Tourism is a remarkable source of income for Latin America and the Caribbean (LAC), but environmental vulnerabilities show growing challenges for the sector and the regional economy in terms of sustainable progress.
Assessments by the CAF bank show that the area’s ecosystems constitute a valuable heritage with more than 60 percent of the planet’s biodiversity, yet they are among the most threatened.
«Deforestation, uncontrolled urban expansion, pollution and climate change are causing an accelerated degradation of natural resources,» the financial institution summarised on its website in March 2025.
However, the area can open new paths «not only for its biodiversity and natural landscapes, but also for its culture, history and the warmth of its people, which makes it an attractive place for both tourists and investors», said the CAF when presenting the Marca Región initiative at the Fitur-2025 international fair in Spain.
Within South America, the contribution of the so-called «industry without chimneys» to gross domestic product (GDP) is around 2.5 percent, according to the Economic Commission for Latin America and the Caribbean (ECLAC).
In the Mexico-Central America region, the proportion is equivalent to almost five per cent of GDP, while in the Caribbean it amounts to 20 per cent, although with significant differences between states, ECLAC rounded up in its 2024 report «Latin America and the Caribbean facing development traps: indispensable transformations and how to manage them».
The industry, the document adds, accounts for 10 per cent of employment in Latin America and 35 per cent in the Caribbean, although 52 per cent of those employed work informally and for low wages.
Equidistant visions prevail regarding the benefits, although the predictions point to calamities: rising sea levels and acidity of the oceans, according to ECLAC, will threaten coastal tourism infrastructure and natural attractions, including changes in biodiversity, to the detriment of ecotourism.
This phenomenon is already being observed in the coral reefs of the Caribbean, whose living cover has decreased by 60 percent in the last 20 years due to climatic variations and other factors.
Rising seas, coastal erosion, coastal regression and inundation processes and salt penetration, he warned, will have profound and multiple impacts on coastal tourism by degrading infrastructure and attractive sites such as beaches.
Likewise, the warming of marine waters has contributed to the presence of sargassum in quantities much higher than normal in various Caribbean areas, which is detrimental to tourism, fishing and biodiversity (it causes the death of corals) and requires clean-up work at significant cost.

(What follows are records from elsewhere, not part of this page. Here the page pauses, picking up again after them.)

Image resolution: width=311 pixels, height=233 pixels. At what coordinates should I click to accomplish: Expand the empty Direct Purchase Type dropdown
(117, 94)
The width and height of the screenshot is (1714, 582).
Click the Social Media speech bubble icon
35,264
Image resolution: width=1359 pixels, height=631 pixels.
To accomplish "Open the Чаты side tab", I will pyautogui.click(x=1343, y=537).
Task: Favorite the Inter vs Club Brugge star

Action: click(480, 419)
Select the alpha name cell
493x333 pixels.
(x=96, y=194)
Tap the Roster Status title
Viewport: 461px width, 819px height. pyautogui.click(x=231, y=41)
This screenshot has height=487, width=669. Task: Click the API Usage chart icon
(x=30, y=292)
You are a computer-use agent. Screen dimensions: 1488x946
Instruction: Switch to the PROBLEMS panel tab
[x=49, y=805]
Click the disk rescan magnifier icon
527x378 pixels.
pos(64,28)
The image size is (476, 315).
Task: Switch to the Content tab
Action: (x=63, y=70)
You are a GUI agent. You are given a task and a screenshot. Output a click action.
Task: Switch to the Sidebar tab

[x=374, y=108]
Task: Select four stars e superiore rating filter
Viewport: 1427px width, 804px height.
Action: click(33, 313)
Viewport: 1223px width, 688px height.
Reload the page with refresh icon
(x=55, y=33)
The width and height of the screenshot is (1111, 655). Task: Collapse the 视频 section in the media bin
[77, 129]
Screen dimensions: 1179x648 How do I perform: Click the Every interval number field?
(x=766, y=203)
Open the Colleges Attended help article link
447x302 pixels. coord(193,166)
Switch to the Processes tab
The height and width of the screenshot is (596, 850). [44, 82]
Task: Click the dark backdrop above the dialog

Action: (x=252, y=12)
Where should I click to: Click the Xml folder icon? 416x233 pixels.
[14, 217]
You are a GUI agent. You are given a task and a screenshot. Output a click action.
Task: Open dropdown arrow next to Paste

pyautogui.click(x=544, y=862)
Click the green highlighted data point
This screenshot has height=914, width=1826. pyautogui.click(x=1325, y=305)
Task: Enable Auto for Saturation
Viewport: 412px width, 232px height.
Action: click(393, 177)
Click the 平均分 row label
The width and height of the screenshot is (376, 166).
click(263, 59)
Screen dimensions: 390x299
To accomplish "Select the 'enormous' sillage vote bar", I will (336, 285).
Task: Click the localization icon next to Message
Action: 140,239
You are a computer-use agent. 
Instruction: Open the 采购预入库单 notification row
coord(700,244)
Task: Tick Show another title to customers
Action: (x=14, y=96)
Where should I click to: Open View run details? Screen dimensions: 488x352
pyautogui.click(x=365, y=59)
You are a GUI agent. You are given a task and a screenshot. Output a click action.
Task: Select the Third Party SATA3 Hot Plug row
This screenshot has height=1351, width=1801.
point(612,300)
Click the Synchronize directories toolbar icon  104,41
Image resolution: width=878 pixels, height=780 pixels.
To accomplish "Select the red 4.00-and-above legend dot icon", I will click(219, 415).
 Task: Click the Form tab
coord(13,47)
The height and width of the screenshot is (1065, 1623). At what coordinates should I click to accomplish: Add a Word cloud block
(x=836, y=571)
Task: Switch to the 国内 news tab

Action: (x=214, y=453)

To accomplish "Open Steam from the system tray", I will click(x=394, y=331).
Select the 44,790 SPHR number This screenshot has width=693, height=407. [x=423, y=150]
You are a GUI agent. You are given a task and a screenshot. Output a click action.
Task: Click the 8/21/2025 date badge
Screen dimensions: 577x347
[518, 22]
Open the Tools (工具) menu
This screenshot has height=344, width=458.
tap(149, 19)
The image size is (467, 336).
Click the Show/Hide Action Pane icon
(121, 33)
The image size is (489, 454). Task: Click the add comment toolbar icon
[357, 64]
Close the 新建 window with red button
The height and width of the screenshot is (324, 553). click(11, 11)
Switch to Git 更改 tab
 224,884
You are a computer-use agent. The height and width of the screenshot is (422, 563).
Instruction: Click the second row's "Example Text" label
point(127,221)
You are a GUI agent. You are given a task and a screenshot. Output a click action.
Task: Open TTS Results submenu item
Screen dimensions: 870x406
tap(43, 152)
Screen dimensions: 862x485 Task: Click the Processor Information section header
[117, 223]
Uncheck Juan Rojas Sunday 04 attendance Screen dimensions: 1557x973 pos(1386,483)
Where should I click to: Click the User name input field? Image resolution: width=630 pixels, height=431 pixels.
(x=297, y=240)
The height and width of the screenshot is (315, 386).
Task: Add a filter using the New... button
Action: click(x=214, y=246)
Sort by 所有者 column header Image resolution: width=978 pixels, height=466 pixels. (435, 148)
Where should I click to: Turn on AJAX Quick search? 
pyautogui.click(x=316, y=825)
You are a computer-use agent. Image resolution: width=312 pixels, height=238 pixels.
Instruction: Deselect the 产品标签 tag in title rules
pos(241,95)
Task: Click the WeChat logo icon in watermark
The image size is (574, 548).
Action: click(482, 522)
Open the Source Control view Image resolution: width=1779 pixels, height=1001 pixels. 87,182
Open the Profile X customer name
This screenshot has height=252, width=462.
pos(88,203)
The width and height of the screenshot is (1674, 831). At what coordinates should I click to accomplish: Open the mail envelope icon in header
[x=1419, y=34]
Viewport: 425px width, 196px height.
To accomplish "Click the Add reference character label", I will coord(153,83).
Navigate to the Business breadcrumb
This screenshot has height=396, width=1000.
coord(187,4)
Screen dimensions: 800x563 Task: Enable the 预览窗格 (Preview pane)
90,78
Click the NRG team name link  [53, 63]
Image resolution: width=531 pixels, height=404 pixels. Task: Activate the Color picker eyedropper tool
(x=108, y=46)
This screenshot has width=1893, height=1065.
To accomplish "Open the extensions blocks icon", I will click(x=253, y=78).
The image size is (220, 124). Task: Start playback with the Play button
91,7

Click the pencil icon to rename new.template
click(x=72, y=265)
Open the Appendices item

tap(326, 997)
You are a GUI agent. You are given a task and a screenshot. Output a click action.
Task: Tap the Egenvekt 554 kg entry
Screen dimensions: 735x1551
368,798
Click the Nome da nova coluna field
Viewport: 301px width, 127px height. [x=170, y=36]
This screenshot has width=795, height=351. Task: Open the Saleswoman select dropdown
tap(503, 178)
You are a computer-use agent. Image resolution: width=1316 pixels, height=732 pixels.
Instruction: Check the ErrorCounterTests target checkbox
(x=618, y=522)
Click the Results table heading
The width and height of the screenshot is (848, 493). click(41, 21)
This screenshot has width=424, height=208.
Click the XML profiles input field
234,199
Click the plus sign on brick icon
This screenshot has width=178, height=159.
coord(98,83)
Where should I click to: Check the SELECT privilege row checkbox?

While much tourism depends on natural and cultural heritage, there are also staffing and budgetary constraints in developing and managing sites, as well as a poorly structured linkage between specific tourism needs and environmental and cultural agendas, the UN agency said.
«Given the interest in the immense natural and cultural heritage of the region, a quality and innovative tourism offer could contribute to improving jobs and conditions for local communities, add value to the tourism experience and boost innovation in other industries,» ECLAC said.
The issue is of vital importance for Small Island Developing States (SIDS), including the Caribbean, taking into account the pronouncements of the Fourth International Conference for SIDS, held in May 2024 in Saint John, Antigua and Barbuda.
During the event, UN Tourism reported that in 2023 about 38 per cent of export earnings of SIDS (excluding Singapore) came from international tourism, a proportion that was as high as 85 per cent in some destinations. These revenues, he recalled, were 43 per cent before the Covid-19 pandemic.
Direct tourism GDP in SIDS ranges from 0.7 to 15.2 percent, with a stark contrast in export rates due to high economic losses, the organisation, known years ago as the World Tourism Organisation, said.
Climate, weather and water-related hazards have caused losses to SIDS of more than 153 billion dollars from 1970 to date, Trinidadian politician Dennis Francis, then president of the United Nations General Assembly, told the Fourth Conference.
From ECLAC’s perspective, LAC as a whole ‘faces a number of development traps that constitute enormous obstacles to building a more productive, inclusive and sustainable future’.
On a regional scale, he detailed, notable gaps associated with the leisure industry persist, including the precariousness and feminisation of jobs, the emission of greenhouse gases, conflicts over the use of local water resources, the lack of innovation in the tourism experience and conflicts over land tenure in rural areas or access to housing in cities.
Meanwhile, island territories concentrate the greatest material and financial losses due to climate disruption and disasters, in a global economic scenario characterised by inflation, the rise of indebtedness, the decline of official development funding and the conjugation of multiple crises.